====== Data
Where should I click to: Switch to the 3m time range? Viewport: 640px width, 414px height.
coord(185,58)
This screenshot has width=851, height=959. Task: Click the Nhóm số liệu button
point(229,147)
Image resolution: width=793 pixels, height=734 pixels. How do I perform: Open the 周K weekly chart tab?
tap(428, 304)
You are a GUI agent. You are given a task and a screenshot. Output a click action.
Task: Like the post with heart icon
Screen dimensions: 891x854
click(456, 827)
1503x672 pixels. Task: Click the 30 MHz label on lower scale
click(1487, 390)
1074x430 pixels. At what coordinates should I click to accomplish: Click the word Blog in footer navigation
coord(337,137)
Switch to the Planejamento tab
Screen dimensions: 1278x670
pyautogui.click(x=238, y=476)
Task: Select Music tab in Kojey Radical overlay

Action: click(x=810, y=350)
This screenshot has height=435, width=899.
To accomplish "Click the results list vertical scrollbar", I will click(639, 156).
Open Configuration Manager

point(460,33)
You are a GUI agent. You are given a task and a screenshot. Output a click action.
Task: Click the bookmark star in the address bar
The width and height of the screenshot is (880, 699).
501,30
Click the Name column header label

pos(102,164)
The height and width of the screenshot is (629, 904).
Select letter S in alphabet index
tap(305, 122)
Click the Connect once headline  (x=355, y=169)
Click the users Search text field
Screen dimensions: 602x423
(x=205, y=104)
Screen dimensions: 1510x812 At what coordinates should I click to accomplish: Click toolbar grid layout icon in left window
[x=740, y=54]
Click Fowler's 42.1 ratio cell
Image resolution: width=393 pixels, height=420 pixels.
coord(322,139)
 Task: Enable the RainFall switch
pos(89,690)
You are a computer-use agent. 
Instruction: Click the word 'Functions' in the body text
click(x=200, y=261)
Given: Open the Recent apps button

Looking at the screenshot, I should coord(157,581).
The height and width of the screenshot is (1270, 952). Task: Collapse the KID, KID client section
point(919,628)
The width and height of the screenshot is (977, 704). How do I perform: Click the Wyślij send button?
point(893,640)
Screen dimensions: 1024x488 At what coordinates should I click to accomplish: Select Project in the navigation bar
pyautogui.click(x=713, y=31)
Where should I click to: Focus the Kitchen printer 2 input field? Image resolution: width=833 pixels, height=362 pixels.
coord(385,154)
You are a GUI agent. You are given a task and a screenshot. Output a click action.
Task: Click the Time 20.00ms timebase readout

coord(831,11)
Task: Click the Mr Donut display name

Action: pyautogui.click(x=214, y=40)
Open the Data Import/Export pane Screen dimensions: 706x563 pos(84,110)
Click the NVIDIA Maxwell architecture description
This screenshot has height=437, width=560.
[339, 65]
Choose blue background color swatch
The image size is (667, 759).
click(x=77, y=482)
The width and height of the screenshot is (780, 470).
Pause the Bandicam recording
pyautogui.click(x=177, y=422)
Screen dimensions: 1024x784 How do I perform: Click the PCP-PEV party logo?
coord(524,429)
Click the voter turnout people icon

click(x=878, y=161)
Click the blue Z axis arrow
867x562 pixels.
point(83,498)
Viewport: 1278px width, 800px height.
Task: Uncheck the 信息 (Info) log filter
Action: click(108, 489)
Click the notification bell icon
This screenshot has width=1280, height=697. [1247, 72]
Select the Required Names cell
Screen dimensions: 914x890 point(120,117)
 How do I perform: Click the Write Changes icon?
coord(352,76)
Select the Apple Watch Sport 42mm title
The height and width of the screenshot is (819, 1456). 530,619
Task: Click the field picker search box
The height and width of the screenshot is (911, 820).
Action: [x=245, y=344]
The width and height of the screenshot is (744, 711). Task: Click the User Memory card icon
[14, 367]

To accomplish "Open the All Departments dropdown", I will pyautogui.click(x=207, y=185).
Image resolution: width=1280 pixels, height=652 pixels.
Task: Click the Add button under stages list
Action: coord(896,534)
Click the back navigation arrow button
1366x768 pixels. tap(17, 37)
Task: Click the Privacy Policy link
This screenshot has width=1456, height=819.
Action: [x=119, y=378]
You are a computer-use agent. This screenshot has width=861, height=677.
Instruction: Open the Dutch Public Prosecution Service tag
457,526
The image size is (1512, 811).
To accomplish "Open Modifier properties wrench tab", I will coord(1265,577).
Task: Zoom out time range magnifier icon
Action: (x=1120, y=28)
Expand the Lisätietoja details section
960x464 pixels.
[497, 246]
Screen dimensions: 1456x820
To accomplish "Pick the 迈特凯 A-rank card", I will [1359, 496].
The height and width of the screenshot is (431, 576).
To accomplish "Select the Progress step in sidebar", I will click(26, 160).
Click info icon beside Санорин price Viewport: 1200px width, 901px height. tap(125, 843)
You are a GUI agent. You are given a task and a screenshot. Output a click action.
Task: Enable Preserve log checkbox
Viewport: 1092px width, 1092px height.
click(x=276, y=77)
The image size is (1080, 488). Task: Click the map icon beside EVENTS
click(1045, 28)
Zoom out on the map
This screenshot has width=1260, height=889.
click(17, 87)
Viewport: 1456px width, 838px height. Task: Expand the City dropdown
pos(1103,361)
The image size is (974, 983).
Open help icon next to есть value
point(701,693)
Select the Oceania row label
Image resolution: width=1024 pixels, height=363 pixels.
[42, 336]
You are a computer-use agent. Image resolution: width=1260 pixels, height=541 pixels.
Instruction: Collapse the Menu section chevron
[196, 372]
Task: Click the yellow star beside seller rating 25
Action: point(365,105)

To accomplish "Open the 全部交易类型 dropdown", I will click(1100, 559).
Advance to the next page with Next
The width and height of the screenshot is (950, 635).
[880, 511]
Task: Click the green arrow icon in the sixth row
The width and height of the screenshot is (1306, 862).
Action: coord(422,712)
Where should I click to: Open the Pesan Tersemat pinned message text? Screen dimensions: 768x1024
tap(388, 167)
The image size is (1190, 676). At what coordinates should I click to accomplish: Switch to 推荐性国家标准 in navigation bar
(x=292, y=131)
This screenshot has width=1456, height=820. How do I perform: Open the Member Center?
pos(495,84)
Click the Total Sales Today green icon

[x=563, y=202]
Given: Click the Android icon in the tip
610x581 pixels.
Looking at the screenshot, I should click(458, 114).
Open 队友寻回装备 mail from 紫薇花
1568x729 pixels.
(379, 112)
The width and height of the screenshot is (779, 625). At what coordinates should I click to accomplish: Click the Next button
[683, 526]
============
Aim of the task: Each entry above must be repeated word for word.

Exercise answer:
Where should I click to: Switch to the 3m time range? Viewport: 640px width, 414px height.
coord(185,58)
This screenshot has width=851, height=959. Task: Click the Nhóm số liệu button
point(229,147)
Image resolution: width=793 pixels, height=734 pixels. How do I perform: Open the 周K weekly chart tab?
tap(428, 304)
You are a GUI agent. You are given a task and a screenshot. Output a click action.
Task: Like the post with heart icon
Screen dimensions: 891x854
click(456, 827)
1503x672 pixels. Task: Click the 30 MHz label on lower scale
click(1487, 390)
1074x430 pixels. At what coordinates should I click to accomplish: Click the word Blog in footer navigation
coord(337,137)
Switch to the Planejamento tab
Screen dimensions: 1278x670
pyautogui.click(x=238, y=476)
Task: Select Music tab in Kojey Radical overlay

Action: click(x=810, y=350)
This screenshot has height=435, width=899.
To accomplish "Click the results list vertical scrollbar", I will click(639, 156).
Open Configuration Manager

point(460,33)
You are a GUI agent. You are given a task and a screenshot. Output a click action.
Task: Click the bookmark star in the address bar
The width and height of the screenshot is (880, 699).
501,30
Click the Name column header label

pos(102,164)
The height and width of the screenshot is (629, 904).
Select letter S in alphabet index
tap(305, 122)
Click the Connect once headline  (x=355, y=169)
Click the users Search text field
Screen dimensions: 602x423
(x=205, y=104)
Screen dimensions: 1510x812 At what coordinates should I click to accomplish: Click toolbar grid layout icon in left window
[x=740, y=54]
Click Fowler's 42.1 ratio cell
Image resolution: width=393 pixels, height=420 pixels.
coord(322,139)
 Task: Enable the RainFall switch
pos(89,690)
You are a computer-use agent. 
Instruction: Click the word 'Functions' in the body text
click(x=200, y=261)
Given: Open the Recent apps button

Looking at the screenshot, I should coord(157,581).
The height and width of the screenshot is (1270, 952). Task: Collapse the KID, KID client section
point(919,628)
The width and height of the screenshot is (977, 704). How do I perform: Click the Wyślij send button?
point(893,640)
Screen dimensions: 1024x488 At what coordinates should I click to accomplish: Select Project in the navigation bar
pyautogui.click(x=713, y=31)
Where should I click to: Focus the Kitchen printer 2 input field? Image resolution: width=833 pixels, height=362 pixels.
coord(385,154)
You are a GUI agent. You are given a task and a screenshot. Output a click action.
Task: Click the Time 20.00ms timebase readout

coord(831,11)
Task: Click the Mr Donut display name

Action: pyautogui.click(x=214, y=40)
Open the Data Import/Export pane Screen dimensions: 706x563 pos(84,110)
Click the NVIDIA Maxwell architecture description
This screenshot has height=437, width=560.
[339, 65]
Choose blue background color swatch
The image size is (667, 759).
click(x=77, y=482)
The width and height of the screenshot is (780, 470).
Pause the Bandicam recording
pyautogui.click(x=177, y=422)
Screen dimensions: 1024x784 How do I perform: Click the PCP-PEV party logo?
coord(524,429)
Click the voter turnout people icon

click(x=878, y=161)
Click the blue Z axis arrow
867x562 pixels.
point(83,498)
Viewport: 1278px width, 800px height.
Task: Uncheck the 信息 (Info) log filter
Action: click(108, 489)
Click the notification bell icon
This screenshot has width=1280, height=697. [1247, 72]
Select the Required Names cell
Screen dimensions: 914x890 point(120,117)
 How do I perform: Click the Write Changes icon?
coord(352,76)
Select the Apple Watch Sport 42mm title
The height and width of the screenshot is (819, 1456). 530,619
Task: Click the field picker search box
The height and width of the screenshot is (911, 820).
Action: [x=245, y=344]
The width and height of the screenshot is (744, 711). Task: Click the User Memory card icon
[14, 367]

To accomplish "Open the All Departments dropdown", I will pyautogui.click(x=207, y=185).
Image resolution: width=1280 pixels, height=652 pixels.
Task: Click the Add button under stages list
Action: coord(896,534)
Click the back navigation arrow button
1366x768 pixels. tap(17, 37)
Task: Click the Privacy Policy link
This screenshot has width=1456, height=819.
Action: [x=119, y=378]
You are a computer-use agent. This screenshot has width=861, height=677.
Instruction: Open the Dutch Public Prosecution Service tag
457,526
The image size is (1512, 811).
To accomplish "Open Modifier properties wrench tab", I will coord(1265,577).
Task: Zoom out time range magnifier icon
Action: (x=1120, y=28)
Expand the Lisätietoja details section
960x464 pixels.
[497, 246]
Screen dimensions: 1456x820
To accomplish "Pick the 迈特凯 A-rank card", I will [1359, 496].
The height and width of the screenshot is (431, 576).
To accomplish "Select the Progress step in sidebar", I will click(26, 160).
Click info icon beside Санорин price Viewport: 1200px width, 901px height. tap(125, 843)
You are a GUI agent. You are given a task and a screenshot. Output a click action.
Task: Enable Preserve log checkbox
Viewport: 1092px width, 1092px height.
click(x=276, y=77)
The image size is (1080, 488). Task: Click the map icon beside EVENTS
click(1045, 28)
Zoom out on the map
This screenshot has width=1260, height=889.
click(17, 87)
Viewport: 1456px width, 838px height. Task: Expand the City dropdown
pos(1103,361)
The image size is (974, 983).
Open help icon next to есть value
point(701,693)
Select the Oceania row label
Image resolution: width=1024 pixels, height=363 pixels.
[42, 336]
You are a computer-use agent. Image resolution: width=1260 pixels, height=541 pixels.
Instruction: Collapse the Menu section chevron
[196, 372]
Task: Click the yellow star beside seller rating 25
Action: point(365,105)

To accomplish "Open the 全部交易类型 dropdown", I will click(1100, 559).
Advance to the next page with Next
The width and height of the screenshot is (950, 635).
[880, 511]
Task: Click the green arrow icon in the sixth row
The width and height of the screenshot is (1306, 862).
Action: coord(422,712)
Where should I click to: Open the Pesan Tersemat pinned message text? Screen dimensions: 768x1024
tap(388, 167)
The image size is (1190, 676). At what coordinates should I click to accomplish: Switch to 推荐性国家标准 in navigation bar
(x=292, y=131)
This screenshot has width=1456, height=820. How do I perform: Open the Member Center?
pos(495,84)
Click the Total Sales Today green icon

[x=563, y=202]
Given: Click the Android icon in the tip
610x581 pixels.
Looking at the screenshot, I should click(458, 114).
Open 队友寻回装备 mail from 紫薇花
1568x729 pixels.
(379, 112)
The width and height of the screenshot is (779, 625). At what coordinates should I click to accomplish: Click the Next button
[683, 526]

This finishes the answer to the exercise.